Heroes And Martyrs


s_joseph_icon.gif nightmare_icon.gif

Scene Title Heroes and Martyrs
Synopsis Joseph is forced to relive past and present trauma at the whim of the Nightmare Man. Once more, all Teodoro Laudani's fault.
Date September 24, 2009

Oh, my baby, when you're older…

The soft twang of a guitar plays over the radio, accompanied by the warm southern-tinged sound of a woman with an angel's voice. The small radio rests in a sunny spot near the window, antenna covered with tinfoil, sun playing a yellow-gold on the windiw panes, reflected in the stained glass sun-catcher hanging in the middle, casting hues of blue, green and yellow on the kitchen walls. "What did you think was going to happen? How did you think I was going to feel! Did you even think about that for a minute!?"
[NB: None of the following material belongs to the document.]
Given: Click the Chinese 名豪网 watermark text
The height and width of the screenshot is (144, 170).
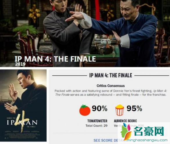Looking at the screenshot, I should pos(149,131).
Maybe then you'll understand.

Her voice cuts through the soft music like a knife, her voice also like that of an angels, also tinged with that southern comfort. But like an angel, she knows wrath and judgment. She crash of her coffee cup hitting the linoleum floor comes with a slosh of dark liquid and a chip of the corner. "This is because of you, because a'what you did to me! This ain't what God intended!" She's got her back to the living room, shouting angrily into the kitchen with her face red and hands on her hips. The way her shirt stretches over the gentle curve of her swolen stomach indicates that some of her child's first subconscious memories will be of her anger.

You have angels to dance around your shoulders

"Can't you take some responsibility once in your life for somethin' you done wrong?" A hand goes up into the air, flailing as she steps into the kitchen where the focus of her anger resides, back to her, shoulders slouched and hands palm-flat on the counter. His head is hung, swimming, in the sensation of dizziness that comes from nearly blacking out for a moment. That was, perhaps, the first and only time he's ever had a vision of the future involving himself. A concrete cell, the bald, cadaverous-faced man, the bars and threats of violence. Somehow this is a welcome respite for Joseph Sumter.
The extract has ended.